Dear Culturati Insider,
When Friedrich Nietzsche wrote “God is dead,” he was describing the collapse of a moral framework that had organized Western society for centuries. Charlie Sull’s “culture is dead” struck me similarly this week: a recognition that another organizing principle may be breaking down—the belief that institutions carry responsibility for the humans operating inside them.
For much of the postwar era, capitalism operated through an implicit social contract: loyalty exchanged for stability, contribution exchanged for mobility, work functioning as a source of dignity and identity rather than income alone. Institutions were imperfect, often deeply so, but they still carried some expectation of stewardship toward the people whose labor sustained them. Workers were viewed as stakeholders in enterprise value, not merely variable inputs.
AI is beginning to test whether corporate America still believes in that obligation at all. The confusion right now is that automation, augmentation, and agency are being treated as though they are the same conversation.

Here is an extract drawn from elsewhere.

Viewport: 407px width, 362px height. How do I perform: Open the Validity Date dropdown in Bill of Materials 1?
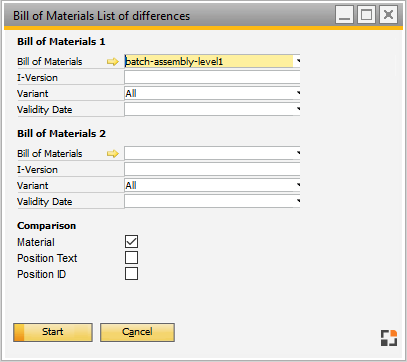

They are not.
Automation asks: What can machines do cheaper?
Augmentation asks: What can humans do better with machines?
Agency asks: What happens to people when they lose influence, dignity, and meaningful participation inside systems reorganizing around intelligent technology?
Most organizations are aggressively pursuing the first question while dangerously underestimating the third.
That imbalance is already surfacing in the data. Gartner found this month that companies cutting jobs for AI are seeing little correlation between layoffs and stronger returns, while the organizations outperforming are using AI to amplify human capability, accelerate learning, and improve decision-making. Research across more than 1,200 workers found employees who believed AI strengthened their work showed higher collaboration, stronger adoption, greater well-being, and 32% lower intent to leave, while automation-first organizations experienced higher distrust, burnout, and shallow adoption. Deloitte warns organizations are simultaneously accumulating “cultural debt” as trust, leadership alignment, and workforce adaptation deteriorate faster than AI capability improves. And yesterday, Meta began laying off roughly 10% of its workforce despite reporting nearly $27 billion in quarterly profit, while employees described collapsing morale, distrust, fear, and survival behavior inside the company.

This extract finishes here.